* [Work task]:
Please restate the listing that follows without changing anything.

* [Input material]:
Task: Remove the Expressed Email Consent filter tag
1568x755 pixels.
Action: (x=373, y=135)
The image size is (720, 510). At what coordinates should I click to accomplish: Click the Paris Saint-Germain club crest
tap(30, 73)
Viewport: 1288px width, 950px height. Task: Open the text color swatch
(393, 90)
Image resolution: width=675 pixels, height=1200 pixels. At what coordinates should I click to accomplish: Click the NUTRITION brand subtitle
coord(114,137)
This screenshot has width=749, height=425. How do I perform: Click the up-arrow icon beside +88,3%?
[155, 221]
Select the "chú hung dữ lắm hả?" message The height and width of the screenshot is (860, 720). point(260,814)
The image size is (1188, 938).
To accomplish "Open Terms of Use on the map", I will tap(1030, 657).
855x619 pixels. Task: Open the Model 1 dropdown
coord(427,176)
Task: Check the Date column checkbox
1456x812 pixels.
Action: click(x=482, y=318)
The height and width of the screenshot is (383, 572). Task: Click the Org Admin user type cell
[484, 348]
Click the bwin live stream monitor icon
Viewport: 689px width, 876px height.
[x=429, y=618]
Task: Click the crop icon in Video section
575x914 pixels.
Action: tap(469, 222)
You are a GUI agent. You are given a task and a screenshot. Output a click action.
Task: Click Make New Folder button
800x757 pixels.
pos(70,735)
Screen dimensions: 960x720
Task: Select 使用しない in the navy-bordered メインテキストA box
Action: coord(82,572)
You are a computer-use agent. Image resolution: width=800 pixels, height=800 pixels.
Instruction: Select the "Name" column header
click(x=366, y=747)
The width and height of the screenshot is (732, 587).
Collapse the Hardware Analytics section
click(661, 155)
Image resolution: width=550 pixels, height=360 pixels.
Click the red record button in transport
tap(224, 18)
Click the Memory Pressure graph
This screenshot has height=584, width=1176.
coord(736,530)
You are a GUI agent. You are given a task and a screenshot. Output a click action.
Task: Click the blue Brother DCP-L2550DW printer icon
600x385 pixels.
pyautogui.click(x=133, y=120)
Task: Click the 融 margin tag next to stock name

* [Solution to the exercise]:
Task: Remove the Expressed Email Consent filter tag
1568x755 pixels.
Action: (x=373, y=135)
The image size is (720, 510). At what coordinates should I click to accomplish: Click the Paris Saint-Germain club crest
tap(30, 73)
Viewport: 1288px width, 950px height. Task: Open the text color swatch
(393, 90)
Image resolution: width=675 pixels, height=1200 pixels. At what coordinates should I click to accomplish: Click the NUTRITION brand subtitle
coord(114,137)
This screenshot has width=749, height=425. How do I perform: Click the up-arrow icon beside +88,3%?
[155, 221]
Select the "chú hung dữ lắm hả?" message The height and width of the screenshot is (860, 720). point(260,814)
The image size is (1188, 938).
To accomplish "Open Terms of Use on the map", I will tap(1030, 657).
855x619 pixels. Task: Open the Model 1 dropdown
coord(427,176)
Task: Check the Date column checkbox
1456x812 pixels.
Action: click(x=482, y=318)
The height and width of the screenshot is (383, 572). Task: Click the Org Admin user type cell
[484, 348]
Click the bwin live stream monitor icon
Viewport: 689px width, 876px height.
[x=429, y=618]
Task: Click the crop icon in Video section
575x914 pixels.
Action: tap(469, 222)
You are a GUI agent. You are given a task and a screenshot. Output a click action.
Task: Click Make New Folder button
800x757 pixels.
pos(70,735)
Screen dimensions: 960x720
Task: Select 使用しない in the navy-bordered メインテキストA box
Action: coord(82,572)
You are a computer-use agent. Image resolution: width=800 pixels, height=800 pixels.
Instruction: Select the "Name" column header
click(x=366, y=747)
The width and height of the screenshot is (732, 587).
Collapse the Hardware Analytics section
click(661, 155)
Image resolution: width=550 pixels, height=360 pixels.
Click the red record button in transport
tap(224, 18)
Click the Memory Pressure graph
This screenshot has height=584, width=1176.
coord(736,530)
You are a GUI agent. You are given a task and a screenshot. Output a click action.
Task: Click the blue Brother DCP-L2550DW printer icon
600x385 pixels.
pyautogui.click(x=133, y=120)
Task: Click the 融 margin tag next to stock name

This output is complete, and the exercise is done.